### PROBLEM REQUIREMENTS
Each line below that carries the string "computer" must appear in the answer.

### Collected data
__________

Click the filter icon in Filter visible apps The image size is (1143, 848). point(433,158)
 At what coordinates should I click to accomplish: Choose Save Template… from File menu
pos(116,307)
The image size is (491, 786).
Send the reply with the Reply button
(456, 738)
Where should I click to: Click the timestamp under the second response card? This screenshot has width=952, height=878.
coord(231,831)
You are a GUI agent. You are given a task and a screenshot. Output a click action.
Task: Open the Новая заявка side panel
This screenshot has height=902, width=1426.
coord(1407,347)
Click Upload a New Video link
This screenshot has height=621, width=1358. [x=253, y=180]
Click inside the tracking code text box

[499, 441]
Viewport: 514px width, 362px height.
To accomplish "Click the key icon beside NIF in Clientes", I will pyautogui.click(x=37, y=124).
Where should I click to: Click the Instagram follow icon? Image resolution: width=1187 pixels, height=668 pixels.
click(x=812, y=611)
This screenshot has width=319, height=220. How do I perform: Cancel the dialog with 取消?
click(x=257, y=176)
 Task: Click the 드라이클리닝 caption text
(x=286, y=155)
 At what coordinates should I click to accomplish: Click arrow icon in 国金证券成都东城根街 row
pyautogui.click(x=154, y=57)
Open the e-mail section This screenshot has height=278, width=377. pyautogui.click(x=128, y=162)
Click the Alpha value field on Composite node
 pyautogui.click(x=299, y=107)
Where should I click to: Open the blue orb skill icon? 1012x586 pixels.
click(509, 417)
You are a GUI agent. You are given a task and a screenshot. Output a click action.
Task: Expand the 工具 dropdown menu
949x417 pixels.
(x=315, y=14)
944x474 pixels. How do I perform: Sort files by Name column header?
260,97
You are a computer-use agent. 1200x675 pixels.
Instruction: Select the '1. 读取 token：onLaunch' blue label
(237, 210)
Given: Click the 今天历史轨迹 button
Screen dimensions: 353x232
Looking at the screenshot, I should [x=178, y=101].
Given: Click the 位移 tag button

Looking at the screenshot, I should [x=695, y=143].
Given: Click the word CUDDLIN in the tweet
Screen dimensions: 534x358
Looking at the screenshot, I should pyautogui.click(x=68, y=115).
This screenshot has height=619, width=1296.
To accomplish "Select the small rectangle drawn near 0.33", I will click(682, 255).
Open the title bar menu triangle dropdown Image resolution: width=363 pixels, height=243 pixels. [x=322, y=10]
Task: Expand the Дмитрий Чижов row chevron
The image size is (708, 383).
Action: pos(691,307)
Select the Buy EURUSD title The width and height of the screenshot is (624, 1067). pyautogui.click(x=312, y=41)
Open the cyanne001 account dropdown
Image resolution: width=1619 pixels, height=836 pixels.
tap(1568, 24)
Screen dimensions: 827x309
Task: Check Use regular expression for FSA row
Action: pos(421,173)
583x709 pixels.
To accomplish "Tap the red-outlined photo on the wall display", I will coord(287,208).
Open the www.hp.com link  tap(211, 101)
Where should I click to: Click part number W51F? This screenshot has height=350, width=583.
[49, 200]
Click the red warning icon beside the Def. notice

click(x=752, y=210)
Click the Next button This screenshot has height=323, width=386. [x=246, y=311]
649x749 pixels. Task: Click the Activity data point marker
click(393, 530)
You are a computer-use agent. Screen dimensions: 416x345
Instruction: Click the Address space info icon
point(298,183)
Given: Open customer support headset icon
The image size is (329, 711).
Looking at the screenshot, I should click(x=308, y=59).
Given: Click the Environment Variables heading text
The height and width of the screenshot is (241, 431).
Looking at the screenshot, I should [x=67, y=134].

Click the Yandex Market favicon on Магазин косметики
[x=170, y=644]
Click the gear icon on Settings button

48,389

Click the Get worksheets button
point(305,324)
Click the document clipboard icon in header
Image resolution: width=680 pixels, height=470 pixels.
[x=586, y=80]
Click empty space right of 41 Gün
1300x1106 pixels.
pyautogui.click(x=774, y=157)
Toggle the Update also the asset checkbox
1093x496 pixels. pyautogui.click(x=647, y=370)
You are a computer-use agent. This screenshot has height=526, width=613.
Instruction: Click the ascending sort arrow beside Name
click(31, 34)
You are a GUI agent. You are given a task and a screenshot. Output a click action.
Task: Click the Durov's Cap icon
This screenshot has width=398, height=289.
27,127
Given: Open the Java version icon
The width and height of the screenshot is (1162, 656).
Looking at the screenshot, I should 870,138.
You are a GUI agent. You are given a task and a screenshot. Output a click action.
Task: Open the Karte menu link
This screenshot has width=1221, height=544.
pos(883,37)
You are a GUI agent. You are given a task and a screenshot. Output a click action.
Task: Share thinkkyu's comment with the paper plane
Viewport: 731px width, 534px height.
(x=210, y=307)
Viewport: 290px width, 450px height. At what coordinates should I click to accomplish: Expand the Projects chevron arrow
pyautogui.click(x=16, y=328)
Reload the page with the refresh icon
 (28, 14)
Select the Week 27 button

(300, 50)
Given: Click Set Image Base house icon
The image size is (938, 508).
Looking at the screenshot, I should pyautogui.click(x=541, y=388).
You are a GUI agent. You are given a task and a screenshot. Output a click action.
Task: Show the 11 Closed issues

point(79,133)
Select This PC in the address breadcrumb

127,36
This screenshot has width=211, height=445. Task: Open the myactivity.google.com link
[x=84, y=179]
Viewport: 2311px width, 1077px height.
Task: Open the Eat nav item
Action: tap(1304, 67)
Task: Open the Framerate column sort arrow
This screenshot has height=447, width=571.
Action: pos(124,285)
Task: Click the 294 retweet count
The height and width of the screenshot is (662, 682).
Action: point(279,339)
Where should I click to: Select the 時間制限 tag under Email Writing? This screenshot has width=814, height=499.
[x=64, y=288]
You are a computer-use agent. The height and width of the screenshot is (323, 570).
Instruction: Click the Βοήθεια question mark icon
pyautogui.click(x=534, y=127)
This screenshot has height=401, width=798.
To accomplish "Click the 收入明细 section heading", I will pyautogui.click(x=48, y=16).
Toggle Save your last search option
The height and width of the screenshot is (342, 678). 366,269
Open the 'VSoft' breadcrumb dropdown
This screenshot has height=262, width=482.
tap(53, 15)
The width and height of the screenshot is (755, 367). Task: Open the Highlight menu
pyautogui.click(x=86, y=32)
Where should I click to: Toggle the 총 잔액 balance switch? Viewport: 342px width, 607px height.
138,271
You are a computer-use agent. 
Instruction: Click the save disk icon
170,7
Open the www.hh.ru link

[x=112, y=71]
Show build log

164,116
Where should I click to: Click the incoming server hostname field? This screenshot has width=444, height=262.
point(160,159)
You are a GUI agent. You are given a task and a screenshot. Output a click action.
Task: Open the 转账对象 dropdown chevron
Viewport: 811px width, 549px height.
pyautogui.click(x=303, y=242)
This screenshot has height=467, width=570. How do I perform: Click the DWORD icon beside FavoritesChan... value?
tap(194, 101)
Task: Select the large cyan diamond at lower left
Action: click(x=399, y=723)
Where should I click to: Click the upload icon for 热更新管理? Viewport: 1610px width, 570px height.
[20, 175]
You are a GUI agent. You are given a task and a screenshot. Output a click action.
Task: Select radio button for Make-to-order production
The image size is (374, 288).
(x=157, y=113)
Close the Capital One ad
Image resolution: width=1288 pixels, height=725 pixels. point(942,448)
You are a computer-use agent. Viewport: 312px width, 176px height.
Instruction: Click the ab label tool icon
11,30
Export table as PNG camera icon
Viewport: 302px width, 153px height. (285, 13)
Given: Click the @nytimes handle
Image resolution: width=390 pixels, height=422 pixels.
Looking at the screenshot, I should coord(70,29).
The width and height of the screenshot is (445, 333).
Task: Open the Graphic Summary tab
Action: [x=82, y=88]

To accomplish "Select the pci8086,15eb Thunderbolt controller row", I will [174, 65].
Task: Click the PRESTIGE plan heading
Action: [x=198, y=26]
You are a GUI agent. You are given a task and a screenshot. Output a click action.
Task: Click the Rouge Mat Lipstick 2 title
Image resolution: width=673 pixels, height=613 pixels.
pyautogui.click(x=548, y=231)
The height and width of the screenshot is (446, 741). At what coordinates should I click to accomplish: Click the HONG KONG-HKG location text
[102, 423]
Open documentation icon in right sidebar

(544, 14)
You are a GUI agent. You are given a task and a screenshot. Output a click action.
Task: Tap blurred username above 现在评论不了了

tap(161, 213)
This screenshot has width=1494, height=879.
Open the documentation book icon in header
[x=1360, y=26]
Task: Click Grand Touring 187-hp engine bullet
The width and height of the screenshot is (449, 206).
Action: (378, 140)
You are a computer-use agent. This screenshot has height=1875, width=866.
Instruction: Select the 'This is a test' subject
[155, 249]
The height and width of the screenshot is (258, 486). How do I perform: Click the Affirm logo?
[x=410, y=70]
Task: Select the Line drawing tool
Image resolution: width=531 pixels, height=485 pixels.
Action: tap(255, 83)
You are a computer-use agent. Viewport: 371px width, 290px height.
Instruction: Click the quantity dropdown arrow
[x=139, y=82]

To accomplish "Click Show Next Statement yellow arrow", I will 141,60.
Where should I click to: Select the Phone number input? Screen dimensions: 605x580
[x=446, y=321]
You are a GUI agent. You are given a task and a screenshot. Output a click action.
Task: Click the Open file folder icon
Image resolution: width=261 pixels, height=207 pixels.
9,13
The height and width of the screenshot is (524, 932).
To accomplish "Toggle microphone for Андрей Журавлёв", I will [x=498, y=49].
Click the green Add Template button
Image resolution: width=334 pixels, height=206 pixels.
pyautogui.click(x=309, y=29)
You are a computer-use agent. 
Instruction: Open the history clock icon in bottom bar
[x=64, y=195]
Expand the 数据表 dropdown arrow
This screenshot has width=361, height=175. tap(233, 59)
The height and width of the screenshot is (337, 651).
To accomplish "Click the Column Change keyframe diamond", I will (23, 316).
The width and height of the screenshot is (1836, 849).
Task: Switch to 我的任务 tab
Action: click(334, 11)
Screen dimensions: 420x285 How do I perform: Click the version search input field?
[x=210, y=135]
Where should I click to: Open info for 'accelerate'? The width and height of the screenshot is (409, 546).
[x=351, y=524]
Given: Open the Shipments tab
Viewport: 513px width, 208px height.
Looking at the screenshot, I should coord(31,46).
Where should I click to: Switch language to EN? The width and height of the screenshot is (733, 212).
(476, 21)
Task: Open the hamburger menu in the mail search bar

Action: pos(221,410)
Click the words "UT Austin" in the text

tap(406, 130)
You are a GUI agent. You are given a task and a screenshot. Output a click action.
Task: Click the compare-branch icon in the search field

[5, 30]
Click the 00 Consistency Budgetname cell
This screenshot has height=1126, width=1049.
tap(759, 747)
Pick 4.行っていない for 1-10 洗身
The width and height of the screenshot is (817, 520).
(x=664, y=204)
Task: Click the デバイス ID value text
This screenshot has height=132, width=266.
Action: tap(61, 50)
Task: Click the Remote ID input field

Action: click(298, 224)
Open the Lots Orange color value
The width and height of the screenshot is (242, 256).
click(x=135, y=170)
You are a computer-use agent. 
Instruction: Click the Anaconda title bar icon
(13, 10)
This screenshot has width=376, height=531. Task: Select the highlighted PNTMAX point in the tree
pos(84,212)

__________

### EXERCISE RESPONSE
You are a computer-use agent. 1200x675 pixels.
You are a computer-use agent. Screen dimensions: 416x345
You are a computer-use agent. This screenshot has height=526, width=613.
You are a computer-use agent. The height and width of the screenshot is (323, 570).
You are a computer-use agent. 
You are a computer-use agent. Viewport: 312px width, 176px height.
You are a computer-use agent. This screenshot has height=1875, width=866.
You are a computer-use agent. Viewport: 371px width, 290px height.
You are a computer-use agent. 
You are a computer-use agent. 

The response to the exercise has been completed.